☀️ — Hypervelocity stars : a way to travel faster
Translated from « Archipel de pensées » 2018
In this micro-paper, I propose an original way to achieve intergalactic travel using hypervelocity stars. This could also be used for travel inside a galaxy, like the Milky Way. To address the question of intergalactic travel, we will first recall what a hypervelocity star is.
This kind of star, named hypervelocity stars are stars that move at an abnormally high speed. These hypervelocity stars move so quickly that they can free themselves from the gravitational pull of a galaxy. The fastest hypervelocity star recorded moves at 1200 km/s {1], an order of magnitude that is difficult to imagine. By comparison, fast stars move at 800 km/s, and our Sun moves "only" at 230 km/s around the center of our galaxy [Ibid]. In 2019 a team even found a hypervelocity star going near 1700 km/s [2].
Their creation might come from a binary star system expelling its twin in a supernovae [3].
Researchers at the Harvard-Smithsonian Center for Astrophysics have performed numerical simulations to find out what would happen to the planets orbiting these stars in the scenario where one of the stars was ejected [4]. The results show that the planets themselves could be torn from their star, and acquire dizzying speeds, of the order of 15 to 50 million km/h.

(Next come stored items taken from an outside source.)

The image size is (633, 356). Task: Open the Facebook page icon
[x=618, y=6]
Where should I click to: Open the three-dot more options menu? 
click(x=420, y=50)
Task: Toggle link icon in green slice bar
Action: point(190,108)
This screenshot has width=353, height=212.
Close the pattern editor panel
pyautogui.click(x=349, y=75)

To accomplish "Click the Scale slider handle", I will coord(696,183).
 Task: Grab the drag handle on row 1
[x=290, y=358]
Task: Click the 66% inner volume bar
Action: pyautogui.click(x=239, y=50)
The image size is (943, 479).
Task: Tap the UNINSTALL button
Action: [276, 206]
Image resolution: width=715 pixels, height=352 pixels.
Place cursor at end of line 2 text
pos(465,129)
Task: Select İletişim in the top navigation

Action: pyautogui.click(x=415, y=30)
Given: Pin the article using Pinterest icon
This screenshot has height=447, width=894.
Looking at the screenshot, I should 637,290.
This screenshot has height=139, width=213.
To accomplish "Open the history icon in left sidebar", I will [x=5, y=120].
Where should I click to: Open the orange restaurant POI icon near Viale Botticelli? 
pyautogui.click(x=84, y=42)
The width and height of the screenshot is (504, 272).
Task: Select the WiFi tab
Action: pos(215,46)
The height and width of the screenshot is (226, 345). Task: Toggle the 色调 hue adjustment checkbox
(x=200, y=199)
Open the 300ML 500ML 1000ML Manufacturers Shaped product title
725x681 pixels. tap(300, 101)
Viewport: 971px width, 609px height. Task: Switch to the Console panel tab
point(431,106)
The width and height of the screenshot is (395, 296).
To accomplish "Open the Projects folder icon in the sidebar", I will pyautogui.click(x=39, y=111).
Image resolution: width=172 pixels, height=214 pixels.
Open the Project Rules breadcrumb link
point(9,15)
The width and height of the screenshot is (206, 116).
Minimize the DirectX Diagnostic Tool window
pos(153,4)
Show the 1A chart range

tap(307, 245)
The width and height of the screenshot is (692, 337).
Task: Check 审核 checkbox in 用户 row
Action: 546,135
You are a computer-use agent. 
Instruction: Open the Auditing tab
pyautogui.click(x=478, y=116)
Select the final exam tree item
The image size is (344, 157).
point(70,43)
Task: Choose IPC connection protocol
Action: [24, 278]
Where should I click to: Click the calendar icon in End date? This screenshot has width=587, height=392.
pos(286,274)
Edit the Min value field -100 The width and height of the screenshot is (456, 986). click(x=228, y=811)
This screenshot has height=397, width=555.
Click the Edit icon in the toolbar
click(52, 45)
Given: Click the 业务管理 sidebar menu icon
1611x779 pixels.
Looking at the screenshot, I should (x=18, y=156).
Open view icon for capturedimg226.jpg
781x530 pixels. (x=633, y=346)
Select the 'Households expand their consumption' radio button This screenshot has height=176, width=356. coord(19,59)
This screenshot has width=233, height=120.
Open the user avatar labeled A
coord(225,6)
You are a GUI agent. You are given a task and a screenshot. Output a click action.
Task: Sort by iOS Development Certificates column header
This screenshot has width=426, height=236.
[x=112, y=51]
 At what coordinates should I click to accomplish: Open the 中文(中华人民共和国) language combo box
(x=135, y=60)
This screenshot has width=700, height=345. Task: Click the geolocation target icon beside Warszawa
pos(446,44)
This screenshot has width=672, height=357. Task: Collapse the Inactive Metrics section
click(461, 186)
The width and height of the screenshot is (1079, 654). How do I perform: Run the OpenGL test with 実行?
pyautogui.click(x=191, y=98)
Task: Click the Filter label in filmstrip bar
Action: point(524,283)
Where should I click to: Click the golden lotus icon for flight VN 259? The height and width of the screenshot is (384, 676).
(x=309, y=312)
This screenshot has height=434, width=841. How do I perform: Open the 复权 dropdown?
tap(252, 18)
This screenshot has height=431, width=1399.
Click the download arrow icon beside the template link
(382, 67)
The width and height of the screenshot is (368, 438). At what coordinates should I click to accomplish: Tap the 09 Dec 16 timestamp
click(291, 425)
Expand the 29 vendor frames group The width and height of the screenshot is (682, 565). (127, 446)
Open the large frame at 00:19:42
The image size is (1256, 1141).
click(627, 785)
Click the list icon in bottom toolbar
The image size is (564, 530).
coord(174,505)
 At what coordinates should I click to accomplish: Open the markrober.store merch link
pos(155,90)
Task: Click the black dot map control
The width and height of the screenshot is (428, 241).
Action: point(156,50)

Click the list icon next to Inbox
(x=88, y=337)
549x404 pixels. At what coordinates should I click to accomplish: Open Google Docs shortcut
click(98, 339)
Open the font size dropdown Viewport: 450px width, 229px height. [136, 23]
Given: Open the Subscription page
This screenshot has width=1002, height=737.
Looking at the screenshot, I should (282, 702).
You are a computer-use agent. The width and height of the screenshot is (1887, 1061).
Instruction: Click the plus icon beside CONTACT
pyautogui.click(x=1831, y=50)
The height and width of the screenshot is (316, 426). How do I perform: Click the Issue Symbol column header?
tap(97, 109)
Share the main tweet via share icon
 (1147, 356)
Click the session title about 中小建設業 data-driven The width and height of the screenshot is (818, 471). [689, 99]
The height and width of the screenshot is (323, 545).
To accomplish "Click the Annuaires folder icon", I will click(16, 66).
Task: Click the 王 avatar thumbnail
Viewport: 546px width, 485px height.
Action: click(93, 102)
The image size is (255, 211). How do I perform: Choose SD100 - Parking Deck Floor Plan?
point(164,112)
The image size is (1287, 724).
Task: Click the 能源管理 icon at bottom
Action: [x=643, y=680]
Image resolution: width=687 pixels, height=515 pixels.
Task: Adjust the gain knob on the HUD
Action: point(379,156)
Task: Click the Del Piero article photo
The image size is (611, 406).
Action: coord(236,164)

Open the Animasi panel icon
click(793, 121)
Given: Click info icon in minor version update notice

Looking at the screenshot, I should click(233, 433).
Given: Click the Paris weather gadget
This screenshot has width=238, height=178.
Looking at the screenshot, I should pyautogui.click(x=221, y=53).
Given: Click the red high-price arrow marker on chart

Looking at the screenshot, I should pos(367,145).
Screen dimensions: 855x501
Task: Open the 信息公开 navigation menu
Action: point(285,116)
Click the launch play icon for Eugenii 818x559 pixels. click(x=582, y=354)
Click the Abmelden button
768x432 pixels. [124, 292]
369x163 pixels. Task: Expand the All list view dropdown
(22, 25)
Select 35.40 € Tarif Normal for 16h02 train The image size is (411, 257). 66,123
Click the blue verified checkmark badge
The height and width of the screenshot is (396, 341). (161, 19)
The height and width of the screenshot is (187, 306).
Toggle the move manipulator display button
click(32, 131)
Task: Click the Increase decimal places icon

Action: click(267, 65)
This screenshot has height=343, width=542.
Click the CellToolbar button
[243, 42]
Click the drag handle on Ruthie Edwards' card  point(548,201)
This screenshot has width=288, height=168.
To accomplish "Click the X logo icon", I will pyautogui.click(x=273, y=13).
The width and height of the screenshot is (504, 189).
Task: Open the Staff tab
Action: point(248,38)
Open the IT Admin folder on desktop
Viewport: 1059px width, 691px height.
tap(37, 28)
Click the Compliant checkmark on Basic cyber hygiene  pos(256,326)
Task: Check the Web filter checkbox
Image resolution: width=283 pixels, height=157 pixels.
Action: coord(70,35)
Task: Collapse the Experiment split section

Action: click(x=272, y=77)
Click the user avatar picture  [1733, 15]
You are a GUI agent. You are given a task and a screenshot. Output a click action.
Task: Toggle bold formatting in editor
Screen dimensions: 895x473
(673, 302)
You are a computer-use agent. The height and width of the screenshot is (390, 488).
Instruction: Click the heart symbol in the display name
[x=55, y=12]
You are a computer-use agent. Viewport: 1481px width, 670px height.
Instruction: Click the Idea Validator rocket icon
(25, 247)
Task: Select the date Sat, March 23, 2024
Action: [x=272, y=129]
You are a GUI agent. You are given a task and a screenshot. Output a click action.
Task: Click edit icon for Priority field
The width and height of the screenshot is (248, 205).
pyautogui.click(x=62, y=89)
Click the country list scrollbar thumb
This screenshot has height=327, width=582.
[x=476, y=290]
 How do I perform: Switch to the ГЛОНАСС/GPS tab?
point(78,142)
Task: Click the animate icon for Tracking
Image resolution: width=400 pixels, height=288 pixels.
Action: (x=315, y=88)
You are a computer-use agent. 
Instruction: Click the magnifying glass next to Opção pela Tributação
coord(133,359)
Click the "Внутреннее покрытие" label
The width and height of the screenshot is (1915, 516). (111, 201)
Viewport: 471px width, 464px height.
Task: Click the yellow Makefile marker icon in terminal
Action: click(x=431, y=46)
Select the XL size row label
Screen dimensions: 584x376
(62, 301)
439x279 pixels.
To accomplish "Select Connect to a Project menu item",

However, there is also a chance that these planets would remain in orbit around their star, and therefore that they would be animated by the same speed. This alternative scenario has also been predicted by numerical simulations.
The idea put forward in this document proposes the colonization of exoplanets located around a hypervelocity star to move quickly in the Milky Way, or even to another galaxy. With a view to rapid exploration of the Milky Way, humanity could choose to install a human colony on a planet in orbit around a hypervelocity star on a desired exploration trajectory.
The speed of 1200 km/s represents 0.4% of the speed of light (C), in comparison, the fastest maned space propulsion system is currently of 20 km/s or 6 hundredths of a thousandth of the speed of light (6×10-5%). A hypervelocity star of this category is therefore 10,000 times faster than our most advanced means of propulsion. In this way, even if the time scale remains astronomical, it would be possible to move through the Milky Way more quickly, and even seed new colonies on the trajectory of the hypervelocity star.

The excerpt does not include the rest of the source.